Please format the rows below as a numbered list, covering everything from the line containing "Click the 开始直播" down to the line containing "pos(528,11)", both included, and leave out any blank lines.

━━━━━━━━━━

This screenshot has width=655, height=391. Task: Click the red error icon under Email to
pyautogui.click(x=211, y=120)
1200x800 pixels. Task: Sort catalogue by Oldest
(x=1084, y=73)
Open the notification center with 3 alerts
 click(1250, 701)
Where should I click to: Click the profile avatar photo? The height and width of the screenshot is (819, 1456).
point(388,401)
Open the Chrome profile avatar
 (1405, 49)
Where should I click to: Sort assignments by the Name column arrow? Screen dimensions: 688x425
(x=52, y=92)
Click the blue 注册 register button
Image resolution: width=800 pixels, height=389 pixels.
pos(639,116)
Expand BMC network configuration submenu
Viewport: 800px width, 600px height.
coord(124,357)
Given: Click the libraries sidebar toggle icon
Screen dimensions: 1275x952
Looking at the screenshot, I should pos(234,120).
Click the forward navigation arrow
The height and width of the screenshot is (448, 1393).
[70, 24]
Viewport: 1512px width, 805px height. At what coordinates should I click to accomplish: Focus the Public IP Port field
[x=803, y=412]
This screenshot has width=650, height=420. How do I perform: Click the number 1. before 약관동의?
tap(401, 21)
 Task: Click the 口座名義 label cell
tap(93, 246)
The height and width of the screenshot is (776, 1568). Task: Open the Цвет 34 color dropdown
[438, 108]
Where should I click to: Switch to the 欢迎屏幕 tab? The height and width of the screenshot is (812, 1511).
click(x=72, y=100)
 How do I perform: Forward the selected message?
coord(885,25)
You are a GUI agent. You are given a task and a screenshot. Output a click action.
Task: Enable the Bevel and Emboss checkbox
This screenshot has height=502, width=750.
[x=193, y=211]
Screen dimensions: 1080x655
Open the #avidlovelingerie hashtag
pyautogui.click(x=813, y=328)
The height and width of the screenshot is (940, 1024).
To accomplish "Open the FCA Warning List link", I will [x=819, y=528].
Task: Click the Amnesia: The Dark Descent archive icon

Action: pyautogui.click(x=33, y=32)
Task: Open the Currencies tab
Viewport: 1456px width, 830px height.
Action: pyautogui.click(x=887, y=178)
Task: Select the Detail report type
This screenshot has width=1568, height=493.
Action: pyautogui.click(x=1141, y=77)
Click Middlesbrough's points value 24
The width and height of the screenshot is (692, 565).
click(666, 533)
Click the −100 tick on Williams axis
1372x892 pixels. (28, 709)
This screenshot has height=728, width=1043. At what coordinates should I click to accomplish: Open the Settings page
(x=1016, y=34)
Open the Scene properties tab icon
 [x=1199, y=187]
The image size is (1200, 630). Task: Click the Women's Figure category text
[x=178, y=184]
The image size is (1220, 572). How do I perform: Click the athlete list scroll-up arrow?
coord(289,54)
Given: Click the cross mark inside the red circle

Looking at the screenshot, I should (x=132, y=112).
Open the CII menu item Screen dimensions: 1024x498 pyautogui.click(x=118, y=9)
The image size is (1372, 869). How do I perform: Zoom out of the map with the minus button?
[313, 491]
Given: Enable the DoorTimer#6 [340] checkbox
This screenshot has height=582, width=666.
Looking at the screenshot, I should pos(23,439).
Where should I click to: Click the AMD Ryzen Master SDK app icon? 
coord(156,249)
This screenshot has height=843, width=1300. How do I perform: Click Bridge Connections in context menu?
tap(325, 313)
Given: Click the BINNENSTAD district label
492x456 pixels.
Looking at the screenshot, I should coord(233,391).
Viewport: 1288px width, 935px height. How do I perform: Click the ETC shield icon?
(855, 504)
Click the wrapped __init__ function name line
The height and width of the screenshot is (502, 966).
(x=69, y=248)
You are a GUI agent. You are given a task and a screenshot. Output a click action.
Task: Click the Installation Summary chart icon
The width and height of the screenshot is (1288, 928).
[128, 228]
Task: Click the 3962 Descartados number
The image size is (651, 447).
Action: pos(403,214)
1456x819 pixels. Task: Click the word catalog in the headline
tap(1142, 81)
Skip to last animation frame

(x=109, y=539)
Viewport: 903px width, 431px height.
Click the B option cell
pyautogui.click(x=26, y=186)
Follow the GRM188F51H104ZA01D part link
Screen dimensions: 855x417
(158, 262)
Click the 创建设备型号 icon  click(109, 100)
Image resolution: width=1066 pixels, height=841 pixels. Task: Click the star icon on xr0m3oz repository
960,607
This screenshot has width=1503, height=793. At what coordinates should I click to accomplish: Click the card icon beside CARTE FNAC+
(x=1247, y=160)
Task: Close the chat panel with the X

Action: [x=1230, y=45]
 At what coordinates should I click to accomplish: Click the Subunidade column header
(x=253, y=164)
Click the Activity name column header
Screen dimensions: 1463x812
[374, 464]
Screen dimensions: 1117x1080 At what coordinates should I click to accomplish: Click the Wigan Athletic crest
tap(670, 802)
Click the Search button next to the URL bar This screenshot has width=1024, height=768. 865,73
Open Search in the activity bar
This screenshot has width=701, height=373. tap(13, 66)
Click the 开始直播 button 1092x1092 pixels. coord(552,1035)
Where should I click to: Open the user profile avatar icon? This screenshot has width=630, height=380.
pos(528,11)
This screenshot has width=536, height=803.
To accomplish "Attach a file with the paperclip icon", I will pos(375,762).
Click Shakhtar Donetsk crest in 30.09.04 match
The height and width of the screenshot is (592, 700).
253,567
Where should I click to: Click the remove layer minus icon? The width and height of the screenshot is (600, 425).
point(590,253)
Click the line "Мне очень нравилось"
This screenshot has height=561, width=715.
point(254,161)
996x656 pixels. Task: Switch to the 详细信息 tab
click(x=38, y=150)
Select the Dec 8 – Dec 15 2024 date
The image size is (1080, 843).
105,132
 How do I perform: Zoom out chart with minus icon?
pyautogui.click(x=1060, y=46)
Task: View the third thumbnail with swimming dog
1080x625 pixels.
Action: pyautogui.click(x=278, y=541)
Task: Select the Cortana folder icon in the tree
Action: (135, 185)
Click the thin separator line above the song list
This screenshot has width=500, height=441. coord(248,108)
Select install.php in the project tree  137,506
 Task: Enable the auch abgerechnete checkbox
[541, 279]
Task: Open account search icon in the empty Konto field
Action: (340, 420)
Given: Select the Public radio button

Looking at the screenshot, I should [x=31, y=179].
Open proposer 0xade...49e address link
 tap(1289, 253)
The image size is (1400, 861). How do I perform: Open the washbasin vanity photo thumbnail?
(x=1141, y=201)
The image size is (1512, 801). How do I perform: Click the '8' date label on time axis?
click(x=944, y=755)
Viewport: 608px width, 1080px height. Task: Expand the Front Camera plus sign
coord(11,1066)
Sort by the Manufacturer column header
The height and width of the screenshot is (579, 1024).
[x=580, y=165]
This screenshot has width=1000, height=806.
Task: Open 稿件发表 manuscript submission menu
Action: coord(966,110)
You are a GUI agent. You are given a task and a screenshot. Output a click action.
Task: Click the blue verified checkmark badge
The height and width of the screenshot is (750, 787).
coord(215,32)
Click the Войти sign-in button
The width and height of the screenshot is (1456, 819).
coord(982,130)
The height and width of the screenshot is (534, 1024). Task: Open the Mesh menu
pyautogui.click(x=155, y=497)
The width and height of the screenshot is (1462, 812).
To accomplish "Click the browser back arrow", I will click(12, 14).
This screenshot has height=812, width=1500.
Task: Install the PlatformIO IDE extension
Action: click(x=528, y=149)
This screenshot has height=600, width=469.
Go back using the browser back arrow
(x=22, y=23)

━━━━━━━━━━

__WRITTEN ANSWER__:
1. Click the 开始直播 button 1092x1092 pixels. coord(552,1035)
2. Where should I click to: Open the user profile avatar icon? This screenshot has width=630, height=380.
3. pos(528,11)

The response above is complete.